Ich mag es, wenn Inhalte aus meinem Powi-Studium in die semi-öffentliche Debatte drängen. „Semi“ ist ein Zusatz für: Auf Twitter. Ja, interessiert keine Person ohne Sucht nach polit-medialem Gossip, aber hey, ich arbeite darin, ihr folgt mir dafür.
Jedenfalls habe ich kürzlich einen Tweet gelesen, der mich zum Nachdenken gebracht hat. Der Comedian Hosea Ratschiller twittert, dass Andi Babler – der dritte Kandidat neben Rendi-Wagner und Hans Peter Doskozil im Führungsstreit der SPÖ – das sogenannte „Overton window“ verschieben würde, also den Rahmen, was sagbar ist und was nicht. Zeit für ein bisschen Powi-Philosophie.
Was ist dieses „Overton Window“ überhaupt?
Das Overton Window ist nach dem Politikwissenschaftler Joseph Overton benannt und beschreibt, vereinfacht gesagt, die „Summe von allem, was sagbar ist“. Aber ich weiß, das auch dass eine technische Erklärung ist, also hol ich kurz aus.
In jedem Land, in jeder Gesellschaft, gibt es eine riesige Anzahl an Meinungen. Und irgendwie werden die immer kategorisiert. In einem Overton Window sind alle Meinungen vertreten, die in der öffentlichen Debatte noch halbwegs ein Leiberl haben. Je weiter in der Mitte des Overton Windows eine Position ist, desto akzeptabler ist sie – der Standpunkt im Zentrum ist quasi Konsens. Worauf niemand überhaupt käme, das liegt außerhalb des Fensters.
Theoretisch könnten wir hunderte, sehr komplexe Modelle entwerfen, für die Erklärung bleiben wir kurz bei Links und Rechts.
Ein kurzes Beispiel zur Erklärung:
Nehmen wir das Overton Window der österreichischen Klimapolitik. Das Overton Window formulieren wir jetzt als Achse zwischen „radikal“, im Sinne von „möglichst viel tun“, und „konservativ“ im Sinne von „möglichst nichts tun“.

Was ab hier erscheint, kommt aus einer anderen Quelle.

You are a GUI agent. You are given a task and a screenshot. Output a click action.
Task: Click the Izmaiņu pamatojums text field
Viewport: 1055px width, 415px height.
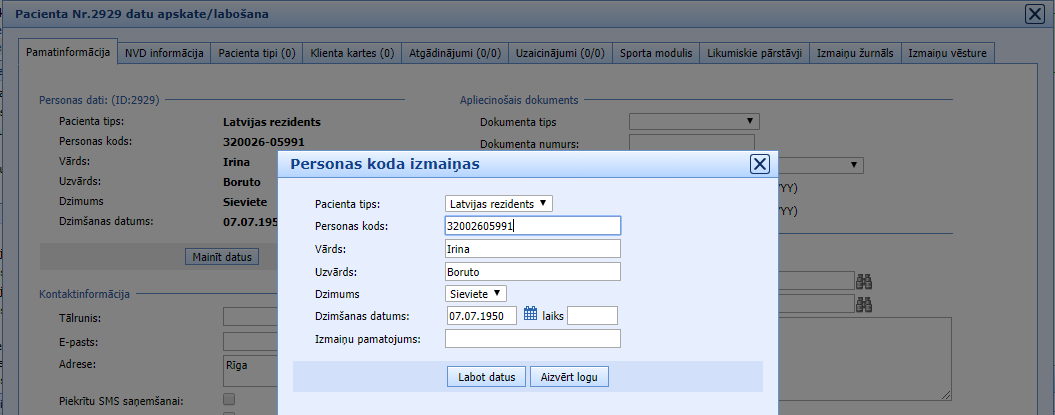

Da haben wir – würde ich zumindest behaupten – einen ganz klaren Konsens, dass der Klimawandel existiert und dass etwas dagegen getan werden muss. Das ist eine Meinung, die nicht nur unkonkret, sondern auch mehrheitsfähig und in der Mitte angesiedelt ist.
Rund um diese Mitte bilden sich vereinzelte Standpunkte und Richtungen heraus. Zeichnen wir sie einfach mal rund um die Mitte in das Overton Window ein:
Wie viele Maßnahmen wir also als kleiner Staat umsetzen sollten und welche das sind – alle Meinungen dazu bilden das Overton Window. Aber jetzt haben wir noch nicht die Ränder eingezeichnet. Es gibt immerhin auch Links- und Rechtsextreme, die zwar nicht mehrheitsfähig sind, aber trotzdem auch eine Meinung haben und mit dieser auf ihr Umfeld einwirken. Das könnte dann ungefähr so aussehen:
Die Summe aller Meinungen – von der Radikalsten über die Moderateste bis zur Konservativsten – bildet das Overton Window von Österreich. Die Summe des Sagbaren ist eben auch alles, was wirklich gesagt, vielleicht sogar nur gedacht wird.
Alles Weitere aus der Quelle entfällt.